In recent days, strange things have been happening with several other Google sites. They aren't quite blocked, but access to them has been slowed down to point of them not being usable. Google Maps, for example, is one of the victims. Turkish officials haven't really explained what's going on, but Turkey's transportation minister, also responsible for internet matters, hinted that there was some kind of tax dispute between Ankara and Google.
What's disturbing about the Google slowdown is that rather than by court order (like in the case of YouTube) this action is being done by Telecommunications Directorate, the government agency that monitors the Internet and which is allowed to shut down sites without a court order. A lawsuit in the matter has already been filed by a group of "media freedom activists" who want the Turkish government to lift its Google blockade. Today's Zaman columnist Beril Dedeoglu writes in Friday's paper about the cost of the slowdown to Turkey's e-commerce and tourism sector. Column here.

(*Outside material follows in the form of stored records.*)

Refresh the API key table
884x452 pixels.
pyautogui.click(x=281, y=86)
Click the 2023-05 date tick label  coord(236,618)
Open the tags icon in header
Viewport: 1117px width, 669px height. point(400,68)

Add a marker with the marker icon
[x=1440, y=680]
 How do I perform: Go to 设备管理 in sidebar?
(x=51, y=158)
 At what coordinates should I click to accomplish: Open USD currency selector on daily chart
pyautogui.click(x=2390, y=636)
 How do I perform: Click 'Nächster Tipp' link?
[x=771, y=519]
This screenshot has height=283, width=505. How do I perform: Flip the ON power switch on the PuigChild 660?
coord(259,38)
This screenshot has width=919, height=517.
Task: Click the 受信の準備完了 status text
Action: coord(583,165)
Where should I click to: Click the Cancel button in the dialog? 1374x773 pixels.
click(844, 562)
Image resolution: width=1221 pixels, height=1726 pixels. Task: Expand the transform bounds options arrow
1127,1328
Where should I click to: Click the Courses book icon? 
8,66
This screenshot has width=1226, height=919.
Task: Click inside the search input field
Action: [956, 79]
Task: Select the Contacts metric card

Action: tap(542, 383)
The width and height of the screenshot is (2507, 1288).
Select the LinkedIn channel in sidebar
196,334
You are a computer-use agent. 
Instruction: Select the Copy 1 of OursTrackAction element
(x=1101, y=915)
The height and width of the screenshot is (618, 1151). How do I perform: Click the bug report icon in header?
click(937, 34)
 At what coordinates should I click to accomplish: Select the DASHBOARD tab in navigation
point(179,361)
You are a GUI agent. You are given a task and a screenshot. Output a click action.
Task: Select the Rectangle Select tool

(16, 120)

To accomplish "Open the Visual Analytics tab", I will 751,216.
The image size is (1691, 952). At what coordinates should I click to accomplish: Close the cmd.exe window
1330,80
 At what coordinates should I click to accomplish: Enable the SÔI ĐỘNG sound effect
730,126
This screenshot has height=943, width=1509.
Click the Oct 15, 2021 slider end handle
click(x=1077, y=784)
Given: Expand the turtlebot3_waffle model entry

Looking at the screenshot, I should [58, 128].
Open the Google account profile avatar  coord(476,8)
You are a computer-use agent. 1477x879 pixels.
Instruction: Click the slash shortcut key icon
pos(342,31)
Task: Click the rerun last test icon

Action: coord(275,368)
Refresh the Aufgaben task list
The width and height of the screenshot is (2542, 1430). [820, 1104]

Obviously, there will be those wags out there who will somehow try to use the Google affair as further evidence that Turkey is "drifting east." This blog will not join them, except to say that liberally interpreting the rule of law and arbitrarily applying it, as well as thuggishly depriving a country's population access to important knowledge-based services to prove a point in a tax dispute, does certainly smack of some kind of drift, eastward or other.